Required work: Whenever the string "agent" turns up in a line of the data below, copy that line.

[Collected data]
········

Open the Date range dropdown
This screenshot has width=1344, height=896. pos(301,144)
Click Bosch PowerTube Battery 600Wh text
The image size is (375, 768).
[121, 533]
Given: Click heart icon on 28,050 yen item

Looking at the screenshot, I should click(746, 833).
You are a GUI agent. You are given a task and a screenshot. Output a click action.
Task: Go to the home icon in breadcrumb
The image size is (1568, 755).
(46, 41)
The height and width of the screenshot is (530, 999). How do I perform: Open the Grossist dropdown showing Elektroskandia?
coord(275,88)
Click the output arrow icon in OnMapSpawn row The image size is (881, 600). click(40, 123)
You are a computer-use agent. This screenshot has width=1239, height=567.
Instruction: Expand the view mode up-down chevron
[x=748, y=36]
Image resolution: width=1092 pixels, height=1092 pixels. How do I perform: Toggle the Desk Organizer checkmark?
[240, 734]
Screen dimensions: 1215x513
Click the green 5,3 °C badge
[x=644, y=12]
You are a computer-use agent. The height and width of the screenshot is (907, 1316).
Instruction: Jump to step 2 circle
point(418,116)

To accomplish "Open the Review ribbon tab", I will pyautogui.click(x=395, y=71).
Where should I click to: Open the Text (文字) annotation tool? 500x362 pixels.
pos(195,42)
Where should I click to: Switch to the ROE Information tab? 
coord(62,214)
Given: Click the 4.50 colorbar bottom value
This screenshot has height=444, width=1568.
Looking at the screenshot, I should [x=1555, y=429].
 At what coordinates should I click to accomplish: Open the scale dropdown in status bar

········

Finished task:
You are a GUI agent. You are given a task and a screenshot. Output a click action.
You are a computer-use agent. This screenshot has width=1239, height=567.
You are a computer-use agent. The height and width of the screenshot is (907, 1316).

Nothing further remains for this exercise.